# Converting SLX double to single ring



## MaxBS (Mar 30, 2008)

Hey,

im looking at buying the SLX chainset double, but I dont need the bash or the granny ring.

What tools or further parts would I need to remove the bash and the granny ring?

Cheers

Shimano SLX Chainset Double M665 | Buy Online | ChainReactionCycles.com


----------



## AZ (Apr 14, 2009)

A T-30 Torx wrench.


----------



## ak pura vida (Dec 15, 2008)

i'm doing the same with my truvativ crankset. the only thing extra i need is shorter nuts and maybe bolts b/c without the bash guard the bolts bottom out before the chain ring is tight. not sure if the slx is the same.


----------



## drsmonkey (Mar 21, 2008)

ak pura vida said:


> i'm doing the same with my truvativ crankset. the only thing extra i need is shorter nuts and maybe bolts b/c without the bash guard the bolts bottom out before the chain ring is tight. not sure if the slx is the same.


I just ground the female side of the chainring bolts down a couple mm on an SLX double, or buy shorter bolts.

DRS


----------



## ak pura vida (Dec 15, 2008)

thanks might try that.

pv


----------



## notinuse (May 9, 2011)

would really like to see pics of this mod when completed. what size chain ring are you considering? sounds like these cranks are pretty decent for the money.


----------



## davec113 (May 31, 2006)

ak pura vida said:


> i'm doing the same with my truvativ crankset. the only thing extra i need is shorter nuts and maybe bolts b/c without the bash guard the bolts bottom out before the chain ring is tight. not sure if the slx is the same.

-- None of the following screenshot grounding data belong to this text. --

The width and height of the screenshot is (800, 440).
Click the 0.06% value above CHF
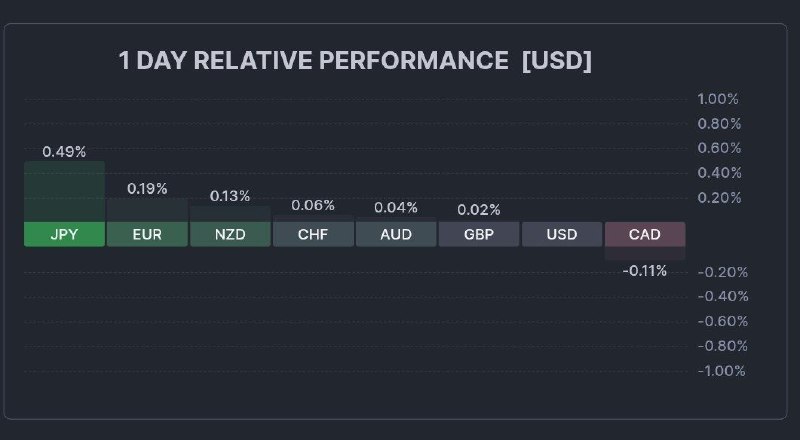click(313, 205)
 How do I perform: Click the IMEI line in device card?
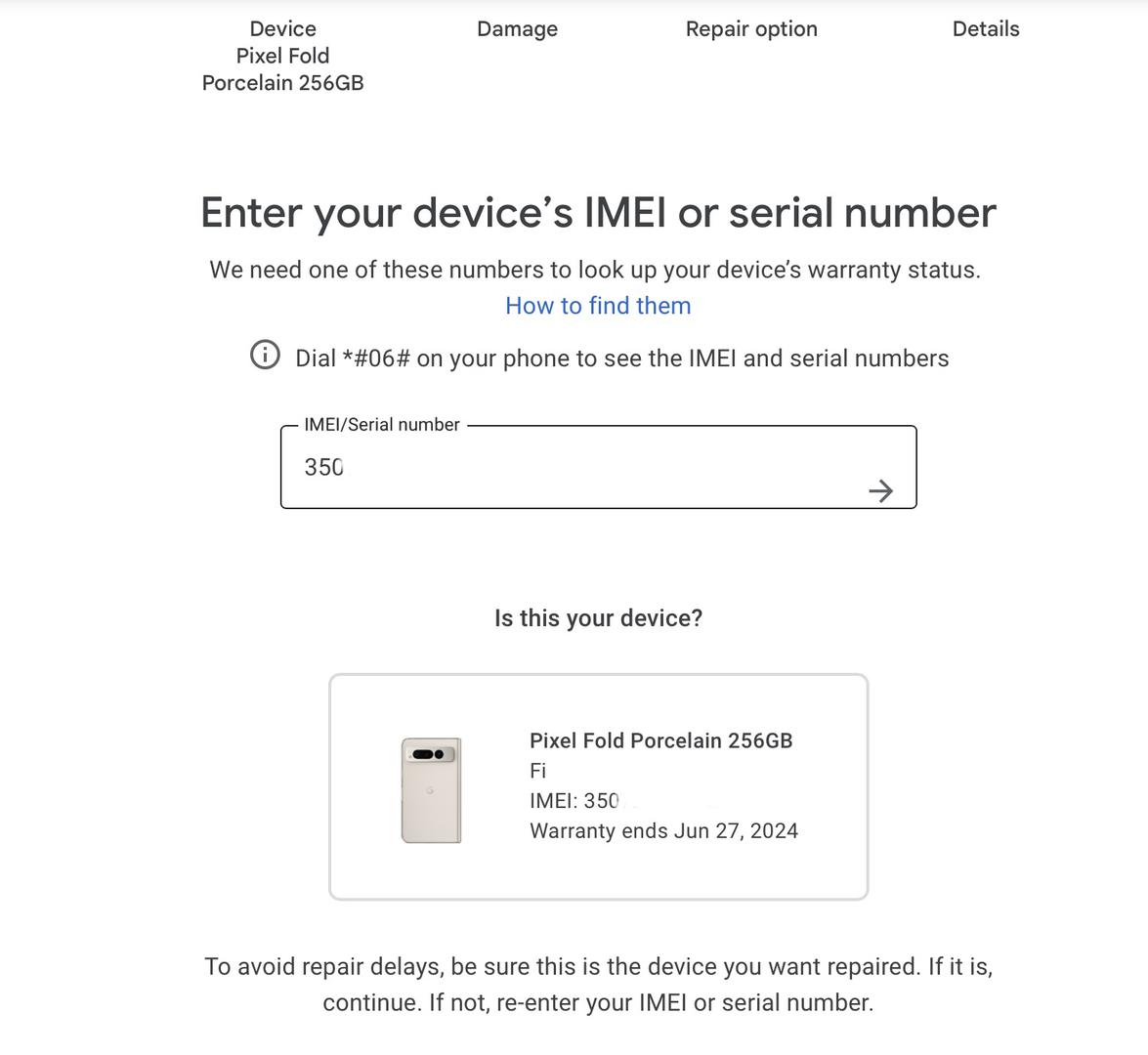coord(574,800)
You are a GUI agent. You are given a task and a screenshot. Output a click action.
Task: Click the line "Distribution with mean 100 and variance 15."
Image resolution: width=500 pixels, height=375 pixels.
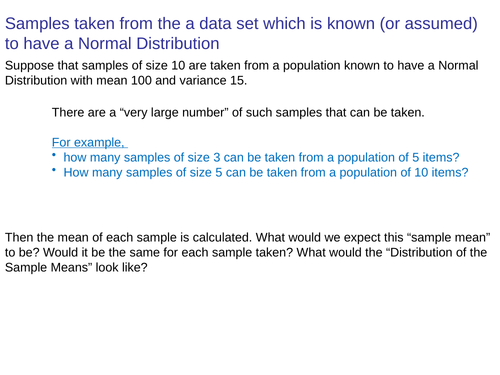click(x=126, y=80)
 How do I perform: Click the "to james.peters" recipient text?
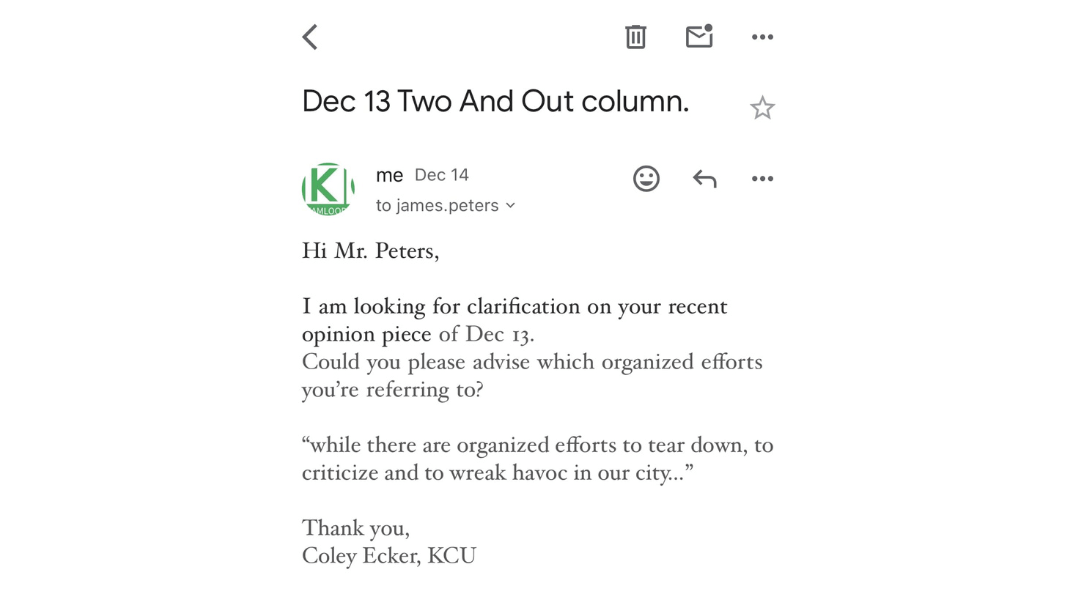tap(437, 206)
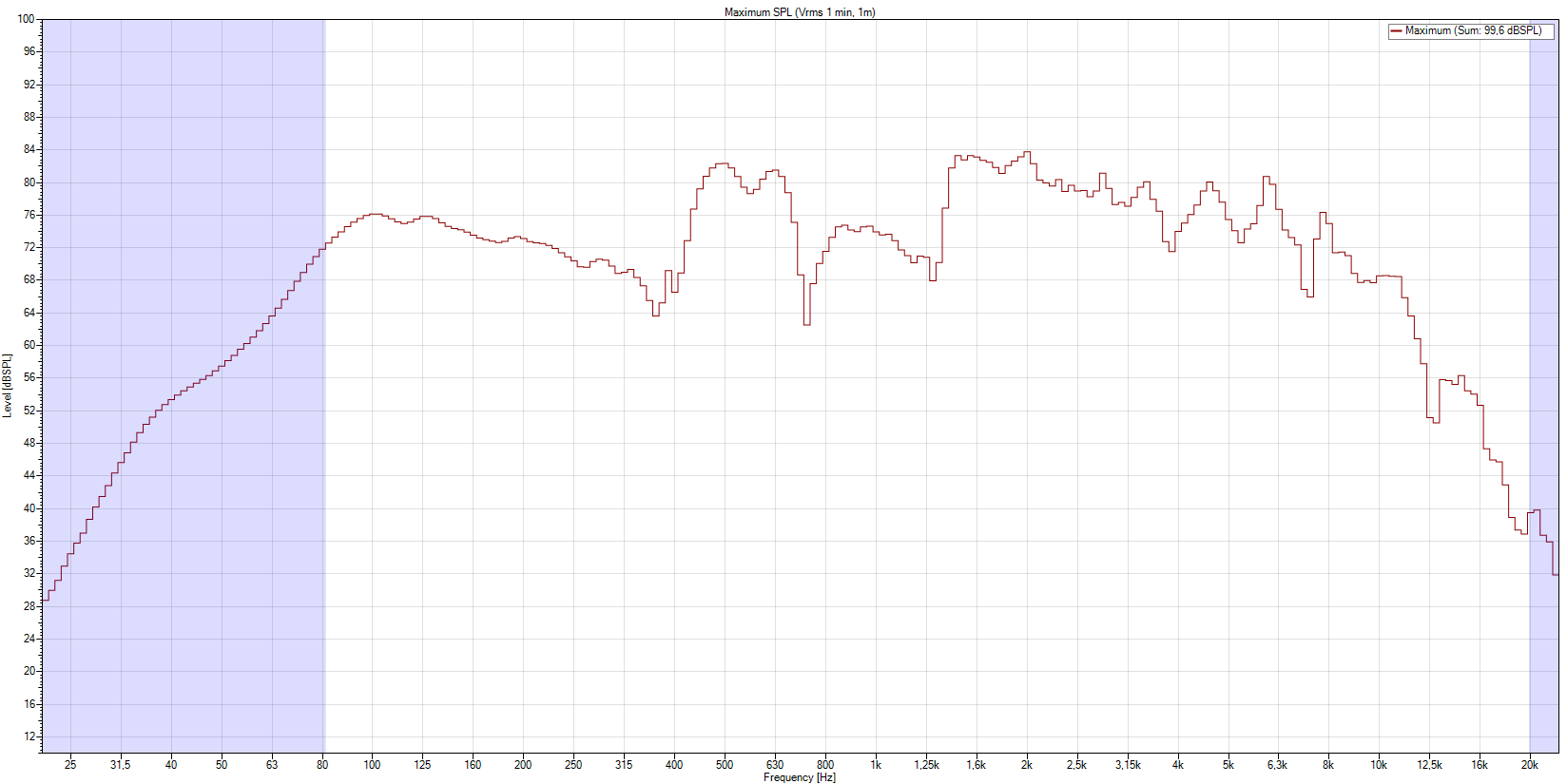Click the Frequency [Hz] axis label

point(799,777)
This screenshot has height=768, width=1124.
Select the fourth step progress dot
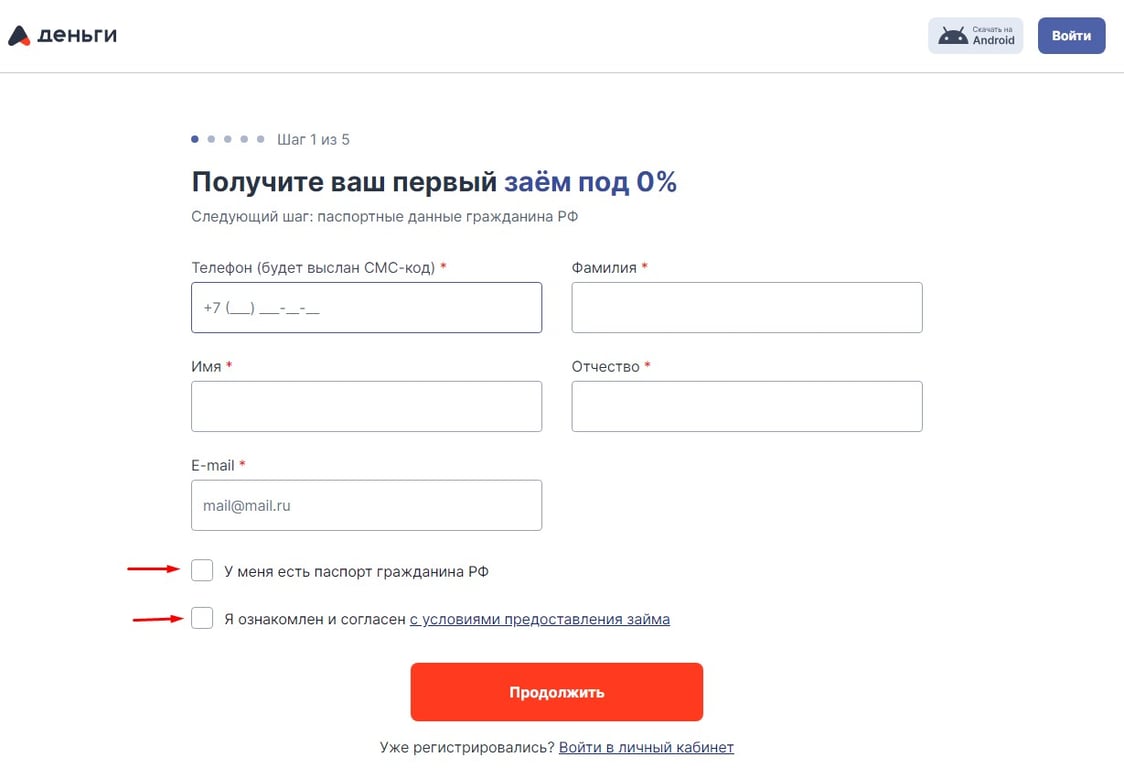[244, 140]
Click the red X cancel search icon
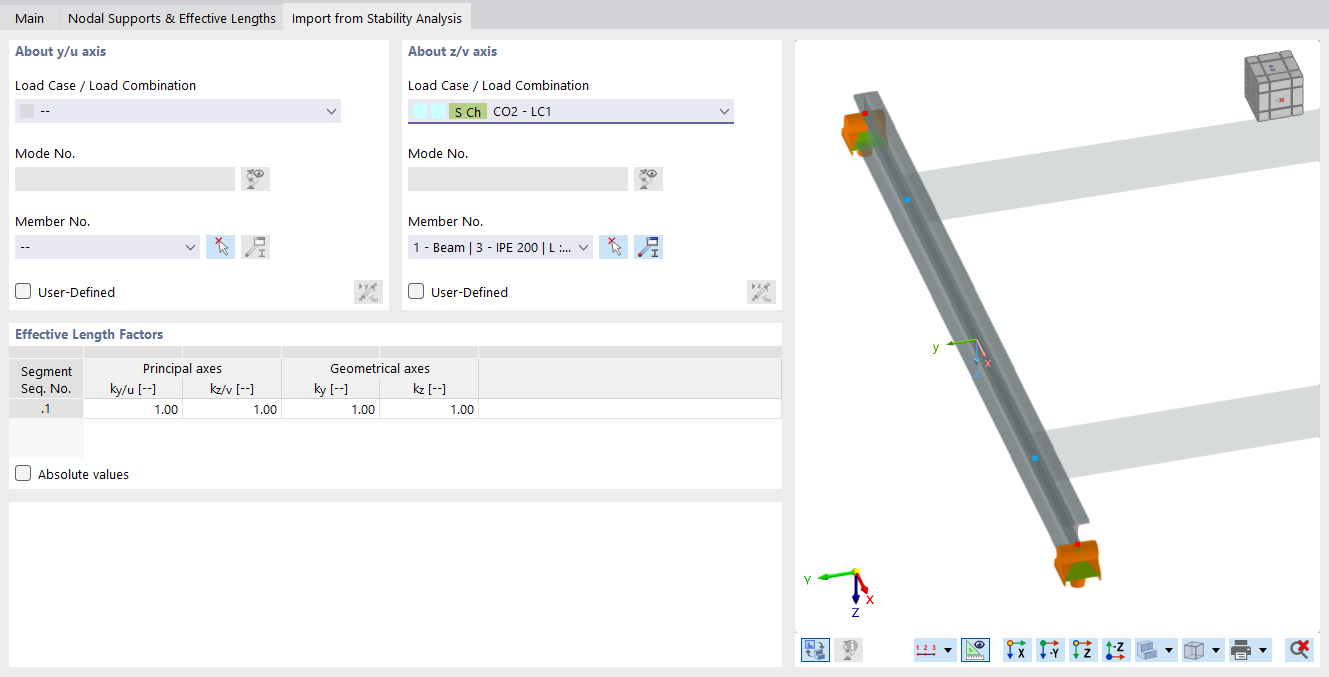This screenshot has width=1329, height=677. coord(1299,649)
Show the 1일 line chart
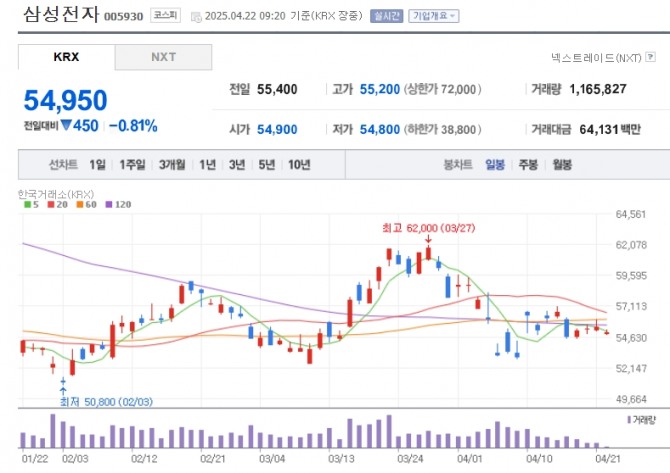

There are metal inserts in the SLX bash so you don't crush it. They slide right out of the bash guard so you can use them as spacers for the chainring bolts.


----------



## Quarashi (Aug 23, 2006)

And if you have any old cranks lying around you can just pop the chainring bolts out of those and they'll work just fine.


----------



## illnotsick (Mar 28, 2011)

You might have to hack saw the granny ring tabs off to get them to fit with some chain guides. I didn't have to with mine on my SX trail but I would have had to if I wanted to put them on my V10. Solid cranks though.


----------



## notinuse (May 9, 2011)

the guy at my lbs tried to talk me out of this because he said it would throw off the chainline. he then went on about single speed specific cranks stating that "any" after market crankset is better than stock... and he said he could get me the slx for 260 dollars... i pretty much hung up the phone. we all know this is not true based on the kick ass reviews done here on mtbr... 
so cant you just place a spacer in between your rear cog and hub to adjust the chainline to match the chain ring? also if you install a single speed specific chain ring then whats the difference between a single speed specific crank and the slx with a single speed ring? 
honestly i think the guy i spoke to on the phone is full of crap and he is just concerned with selling me really expensive turds... 
I know that a lot of people believe its a good thing to support your lbs but im done with them. way overpriced and full of crap. I can get everything online and i can install everything myself.


----------



## davec113 (May 31, 2006)

notinuse said:


> the guy at my lbs tried to talk me out of this because he said it would throw off the chainline. he then went on about single speed specific cranks stating that "any" after market crankset is better than stock... and he said he could get me the slx for 260 dollars... i pretty much hung up the phone. we all know this is not true based on the kick ass reviews done here on mtbr...
> so cant you just place a spacer in between your rear cog and hub to adjust the chainline to match the chain ring? also if you install a single speed specific chain ring then whats the difference between a single speed specific crank and the slx with a single speed ring?
> honestly i think the guy i spoke to on the phone is full of crap and he is just concerned with selling me really expensive turds...
> I know that a lot of people believe its a good thing to support your lbs but im done with them. way overpriced and full of crap. I can get everything online and i can install everything myself.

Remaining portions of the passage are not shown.